FM: I think that is a more useful model for the catalog databases, rather than apdb. Apdb has such performance constraints, and Andy is implementing it in Cassandra, so it will need to be hand-tuned
GD: All the AP data needs to flow through the apdb, so what is special there in Cassandra is which columns are indexed? FM: Yes
GD: Do you need to tweak the non-indexed columns in Cassandra? FM: No
FM: Each data product that comes in looks different than the same one a few months before. 
GD: Where in AP does the logical equivalent of the standardization happen?
CM: Because we have to interact with the database both spatially and temporally, the standardization happens after the image characterization step, and everything after that maintains the standardized format.
CM: The interface we have now ignores new columns that have been added (e.g. in afw) that are not in the schema
CM: In terms of data output, compared to DRP we are locked because we need to know what the database columns are as soon as it is fired up.


2Current status of the AP and DRP data productsSchemas for DP0: https://github.com/lsst/sdm_schemas


3Data Facility requirements

FM: I need to keep an eye on the SDM changes to make sure it doesn't change our sizing model.

FM: We may want to talk with Andy Salnikov to make the apdb more dynamic.

CM: For dax apdb we can get rid of all of the afw tables since we are using parquet

GD: If we go back to the original discussion, I am still puzzled about what we are doing with these other tables. There are three flavors of image tables: tables from the original schema, which are very Rubin-specific and predates any discussion of standards. Then there are tables in  Obscore (question) format based on community standards, and similarly CAOM. Then there is the Butler data registry.

GD: We can get Obscore from the Gen 3 butler data registry. The registry has more information in it than that.

YA: It's a good idea to go back to the white board. The Gen 3 registry will not contain everything that was in the "Jacek" data model

YA: With Gen 3 it has gotten easier to add data products.

CS: The Butler integration will require K-T, Jim, Tim to make sure the prompt and offline data products are compatible.

HC: We need to be able to verify that a parquet data file actually has the schema says it has.

HC: What we have done on qserv side is to add an extra step to make sure that data conforms to SDM, and force the values when they do not (mostly NAN values)
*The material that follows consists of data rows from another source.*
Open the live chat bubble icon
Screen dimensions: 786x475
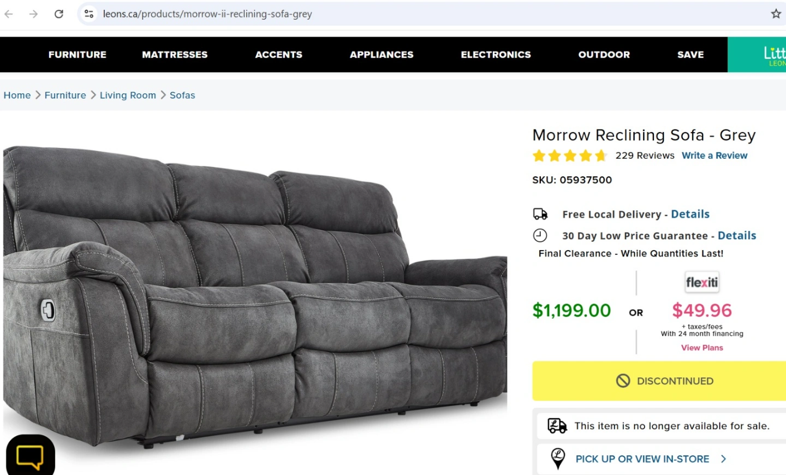(31, 455)
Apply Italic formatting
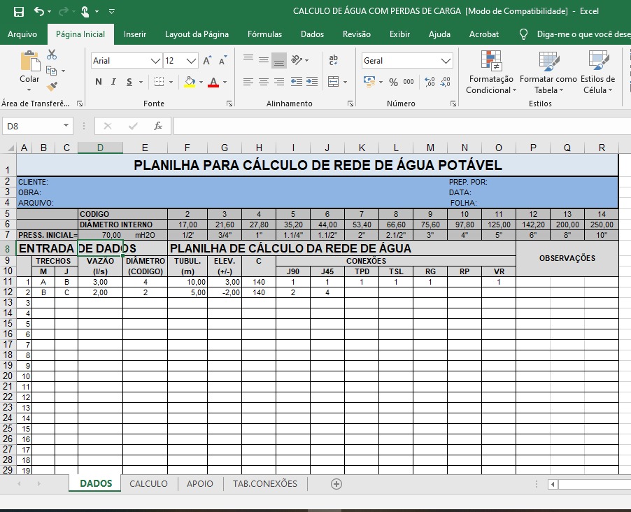The width and height of the screenshot is (631, 512). pyautogui.click(x=113, y=82)
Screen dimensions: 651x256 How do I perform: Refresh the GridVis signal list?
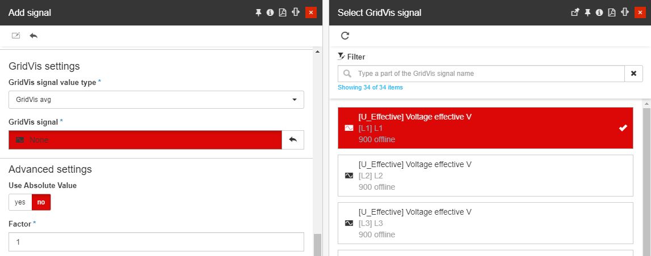point(345,36)
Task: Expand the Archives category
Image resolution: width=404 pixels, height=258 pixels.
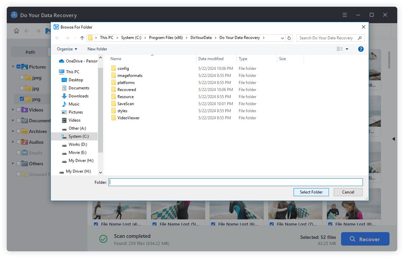Action: pyautogui.click(x=13, y=131)
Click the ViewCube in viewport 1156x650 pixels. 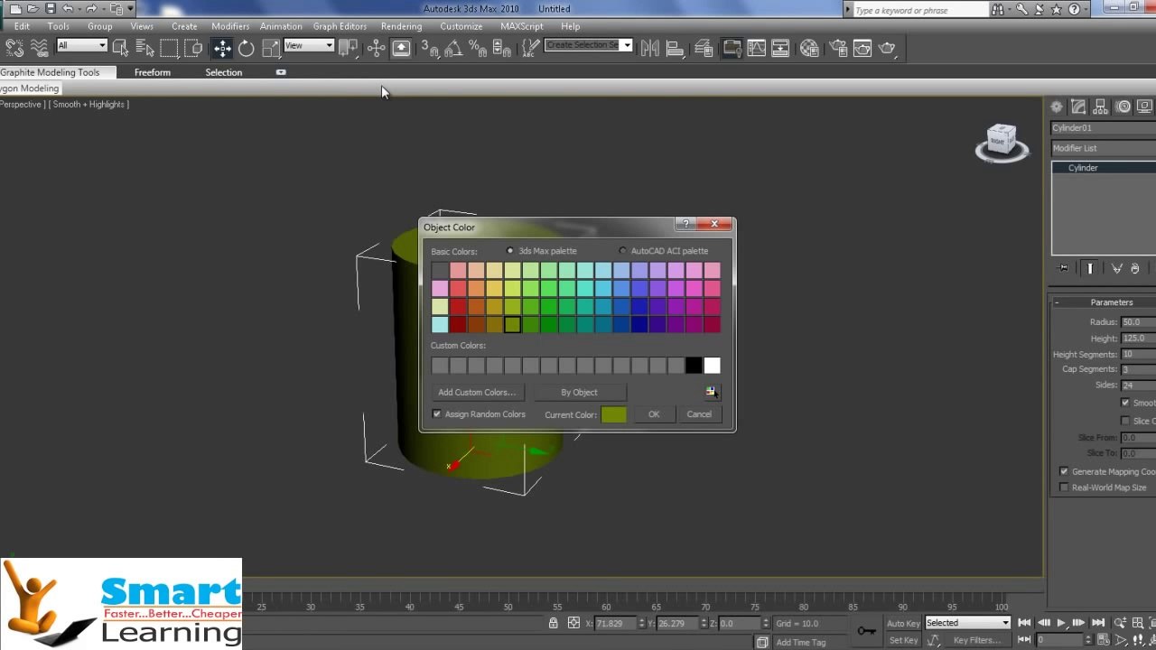(x=1001, y=143)
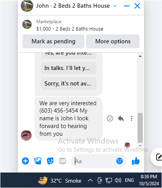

YA: The link from SDM to SQL schema is still very weak.

HC: FELIS is the format we write the parquet tables in.

GD: FELIS can translate between different formats for different telescopes.

YA: Another weak link is between the DPDD and the schema.

GD: The intent before is that there would be some token in the yaml that would indicate that a particular entry in the yaml was linked to a specific entry in the DPDD.

YA: We have a list of tickets to make changes to columns of the DPDD (DM-22078)

CS: The critical part is making the concrete schema aligned with what the data products we are producing are.

4Operations requirementsColin Slater

5Discussion

GD: We need to talk about the image metadata problem.

GD: It would be nice to cook up something and present it at the next meeting so we have something to talk about.

IS: Immediate action is for Yusra AlSayyad Colin Slaterand Gregory Dubois-Felsmannto meet and plan how to fix the image metadata.